= PROBLEM STATEMENT =
Reproduce every line of the data below word for word, but leave out the pictures.

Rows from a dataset
## START
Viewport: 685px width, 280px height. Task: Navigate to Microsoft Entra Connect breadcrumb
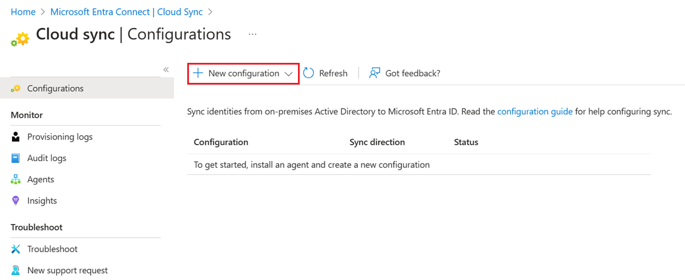(x=126, y=11)
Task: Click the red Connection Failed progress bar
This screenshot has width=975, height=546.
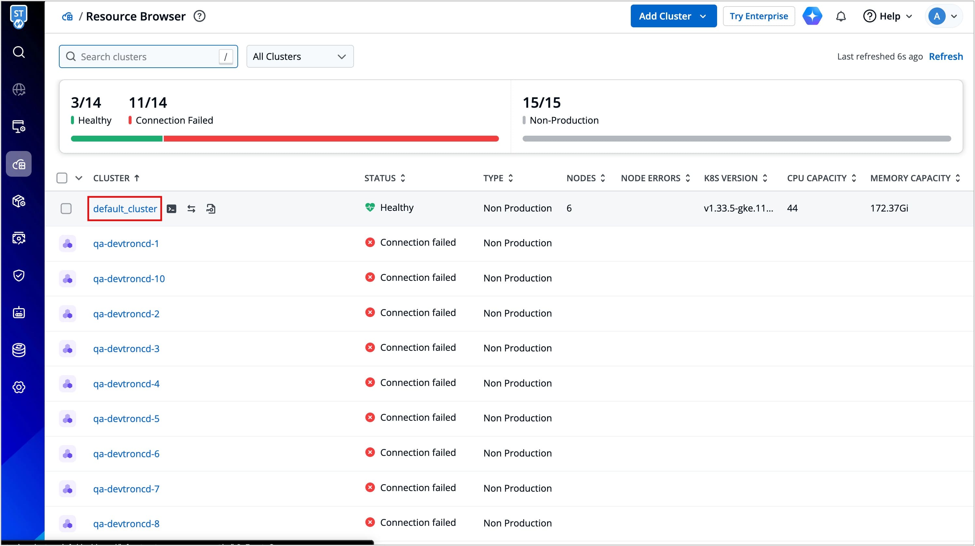Action: click(x=331, y=139)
## END
= EXERCISE RESPONSE =
Viewport: 685px width, 280px height. Task: Navigate to Microsoft Entra Connect breadcrumb
(x=126, y=11)
Task: Click the red Connection Failed progress bar
This screenshot has width=975, height=546.
Action: click(x=331, y=139)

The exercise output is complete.